Today, he writes that he finds it strange that our culture celebrates self-interest if its consequences only apply to yourself (exercise, eating healthily), but looks down on self-interest if its consequences apply to others (the profit motive, which helps business run smoothly and provide useful goods and services).
This seems to me to get it exactly backwards. Yes, the profit motive benefits others - sometimes. But sometimes it harms others. I'm not talking about the simplistic idea that the free market is a zero-sum game, so if you win, I must lose. Really, self-interest can actively harm others. For example, carelessness in maintenance (which saved on operation costs) led to Bhopal, the worst industrial disaster in the history of the world. In contrast, self-interest that concerns only yourself may not benefit anyone else, but it also won't harm anyone else. (I don't think it really counts as "harm" to say that by being slimmer and healthier, you'd harm others by out-competing them in the dating game.)
Boudreaux also ignores the role that intent plays in forming moral judgments. A self-interested company doesn't intend to help anyone by providing useful goods and services (after all, that's the beauty of self-organizing markets). This is therefore not morally good in the same way that an act of charity is morally good (an act of charity that actually does some good, that is). In contrast, the intent to be careless in factory maintenance is an aggravating factor in our moral condemnation of Union Carbide's selfishness in Bhopal. (Negligent homicide, anyone?)
Meanwhile, here Boudreaux ignores what is for me the most salient part of the letter he was responding to. The letter complains that the minimum wage has remained constant since 1997 while CEO compensation has skyrocketed. Boudreaux responds that the minimum wage is a government-imposed floor on wages and distorts the market mechanism for setting wages. But he misses the key similarity in the contrast between the minimum wage and CEO compensation: CEO compensation actually has no relation to job performance. CEO salaries have skyrocketed not because demand is so high for the tiny supply of qualified individuals, but because CEO salaries are set by the CEO's friends in an opaque, corrupt process that distorts the free market of salaries. So both minimum wages and corporate governance distort the free market. The injustice, then, is that one anti-market mechanism has been used to rase the salaries of the fantastically rich, while another anti-market mechanism has not been used for 7 years to raise the salaries of the desperately poor. A classic libertarian fallacy - overlooking the coercive power of private parties and only seeing the coercion of the state.

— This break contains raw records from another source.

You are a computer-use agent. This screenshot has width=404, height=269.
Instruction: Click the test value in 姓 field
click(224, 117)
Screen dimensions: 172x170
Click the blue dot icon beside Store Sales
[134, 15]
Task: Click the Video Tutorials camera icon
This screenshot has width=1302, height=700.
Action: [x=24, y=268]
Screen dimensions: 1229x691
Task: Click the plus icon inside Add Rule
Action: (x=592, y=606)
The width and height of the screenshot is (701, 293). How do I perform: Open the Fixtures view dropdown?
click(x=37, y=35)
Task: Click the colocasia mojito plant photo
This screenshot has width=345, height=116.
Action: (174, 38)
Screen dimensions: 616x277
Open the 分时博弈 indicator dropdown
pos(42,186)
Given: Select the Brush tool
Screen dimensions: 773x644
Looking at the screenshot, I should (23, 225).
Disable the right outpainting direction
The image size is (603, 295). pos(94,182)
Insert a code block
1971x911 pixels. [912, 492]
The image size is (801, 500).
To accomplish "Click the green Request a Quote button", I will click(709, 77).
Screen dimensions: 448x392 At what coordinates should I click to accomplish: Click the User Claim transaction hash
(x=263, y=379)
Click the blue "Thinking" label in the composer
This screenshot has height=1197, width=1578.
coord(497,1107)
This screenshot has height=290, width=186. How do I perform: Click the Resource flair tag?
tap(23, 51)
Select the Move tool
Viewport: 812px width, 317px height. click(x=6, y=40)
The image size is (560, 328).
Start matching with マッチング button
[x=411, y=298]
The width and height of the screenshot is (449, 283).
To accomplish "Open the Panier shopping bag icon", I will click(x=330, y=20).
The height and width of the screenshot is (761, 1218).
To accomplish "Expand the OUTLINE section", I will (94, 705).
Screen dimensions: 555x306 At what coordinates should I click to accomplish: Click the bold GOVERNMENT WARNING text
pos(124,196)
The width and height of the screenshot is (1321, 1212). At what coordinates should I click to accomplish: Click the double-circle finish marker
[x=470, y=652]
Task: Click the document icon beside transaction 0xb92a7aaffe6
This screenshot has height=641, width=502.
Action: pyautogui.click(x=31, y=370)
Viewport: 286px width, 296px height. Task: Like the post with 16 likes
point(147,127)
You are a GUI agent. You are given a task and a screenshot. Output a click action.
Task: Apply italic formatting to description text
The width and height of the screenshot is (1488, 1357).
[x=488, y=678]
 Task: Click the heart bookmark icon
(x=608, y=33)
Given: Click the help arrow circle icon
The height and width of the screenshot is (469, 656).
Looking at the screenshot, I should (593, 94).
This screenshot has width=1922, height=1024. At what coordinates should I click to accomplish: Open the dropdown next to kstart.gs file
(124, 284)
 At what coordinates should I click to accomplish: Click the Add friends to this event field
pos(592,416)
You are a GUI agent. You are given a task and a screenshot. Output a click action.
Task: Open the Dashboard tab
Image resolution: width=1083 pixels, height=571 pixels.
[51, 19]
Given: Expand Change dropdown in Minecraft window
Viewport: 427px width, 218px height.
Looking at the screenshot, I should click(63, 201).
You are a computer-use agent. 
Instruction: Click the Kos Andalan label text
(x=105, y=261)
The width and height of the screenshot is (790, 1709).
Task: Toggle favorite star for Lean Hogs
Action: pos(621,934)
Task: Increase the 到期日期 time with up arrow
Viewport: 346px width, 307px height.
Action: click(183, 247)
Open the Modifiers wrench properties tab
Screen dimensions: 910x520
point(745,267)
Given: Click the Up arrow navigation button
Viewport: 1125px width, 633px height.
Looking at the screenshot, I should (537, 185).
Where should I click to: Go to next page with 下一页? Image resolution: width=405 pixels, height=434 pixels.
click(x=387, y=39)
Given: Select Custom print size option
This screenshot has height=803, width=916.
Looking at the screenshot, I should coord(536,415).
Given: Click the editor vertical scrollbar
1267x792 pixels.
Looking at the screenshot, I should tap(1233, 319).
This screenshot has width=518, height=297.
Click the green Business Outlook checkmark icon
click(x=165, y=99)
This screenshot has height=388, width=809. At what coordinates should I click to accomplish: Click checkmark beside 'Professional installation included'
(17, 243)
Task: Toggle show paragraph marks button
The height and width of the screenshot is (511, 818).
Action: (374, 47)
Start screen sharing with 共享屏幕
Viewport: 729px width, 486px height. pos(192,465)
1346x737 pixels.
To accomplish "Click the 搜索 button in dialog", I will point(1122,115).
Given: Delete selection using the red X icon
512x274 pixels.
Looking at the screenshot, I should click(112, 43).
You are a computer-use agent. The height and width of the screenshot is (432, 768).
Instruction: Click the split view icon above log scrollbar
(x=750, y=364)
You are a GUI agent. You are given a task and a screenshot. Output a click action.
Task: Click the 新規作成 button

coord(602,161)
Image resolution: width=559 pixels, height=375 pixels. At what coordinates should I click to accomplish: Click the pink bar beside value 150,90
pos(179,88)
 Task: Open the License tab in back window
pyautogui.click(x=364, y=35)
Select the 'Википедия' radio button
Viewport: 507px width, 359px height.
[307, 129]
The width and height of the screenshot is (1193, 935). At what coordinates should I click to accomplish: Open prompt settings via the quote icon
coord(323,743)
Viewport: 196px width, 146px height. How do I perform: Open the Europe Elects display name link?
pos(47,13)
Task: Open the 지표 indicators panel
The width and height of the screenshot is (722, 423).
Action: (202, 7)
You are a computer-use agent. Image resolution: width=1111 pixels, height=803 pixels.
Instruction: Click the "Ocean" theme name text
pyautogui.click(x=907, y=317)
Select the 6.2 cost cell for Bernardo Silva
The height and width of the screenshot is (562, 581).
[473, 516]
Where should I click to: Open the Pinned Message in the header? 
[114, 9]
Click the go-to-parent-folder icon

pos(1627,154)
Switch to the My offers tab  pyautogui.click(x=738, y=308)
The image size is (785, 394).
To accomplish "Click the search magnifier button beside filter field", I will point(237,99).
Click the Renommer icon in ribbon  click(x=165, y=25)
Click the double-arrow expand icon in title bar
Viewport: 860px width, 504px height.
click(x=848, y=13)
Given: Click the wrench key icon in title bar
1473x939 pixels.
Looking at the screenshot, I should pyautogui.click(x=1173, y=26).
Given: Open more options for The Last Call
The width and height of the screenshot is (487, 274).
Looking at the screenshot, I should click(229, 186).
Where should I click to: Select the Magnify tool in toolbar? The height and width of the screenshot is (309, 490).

Finally, this. Boudreaux provides examples of poor people who became rich (mostly from the late 1800's) as evidence against the assertion that the rich get richer and the poor get poorer. For an economist, Boudreaux seems strangely willing to ignore any sort of statistical evidence and rely purely on anecdotes. To address his point directly: yes, it's true that under capitalism, poor people can get rich. This is good. But that doesn't refute the idea that overall, the wealth gap is growing. Moreover, it's extremely bizarre to cite historical examples of successful entrepeneurs to counter the claim that it's currently getting harder for poor people to become rich.
A friend of mine told me that due to the changing structure of the American economy, it really is getting harder to "climb up the income ladder." Once upon a time, blue-collar workers in factories could rise up the ladder by becoming the floor foreman, then moving into management, and so on. But those manufacturing jobs are disappearing from the economy, being replaced with service jobs. Service jobs, unlike manufacturing jobs, are relatively sharply divided into unskilled labor (retail, food service) and skilled labor (software engineer, scientist, professor). The education gap between the two means it's actually very hard to transition from unskilled to skilled. Thus poor people really are stuck being poor. Now I'm not an economist so I don't know if this is an accurate description of the American labor economy. But it seems that if Boudreaux wants to say that the wealth gap isn't growing, he should address claims like these rather than using anecdotal evidence.
By the way, Steve Jobs coming from a modest background is very different than Steve Jobs coming from a poor background. He had the education and skills to start a successful computer company. Would he have done if he were a sweatshop laborer?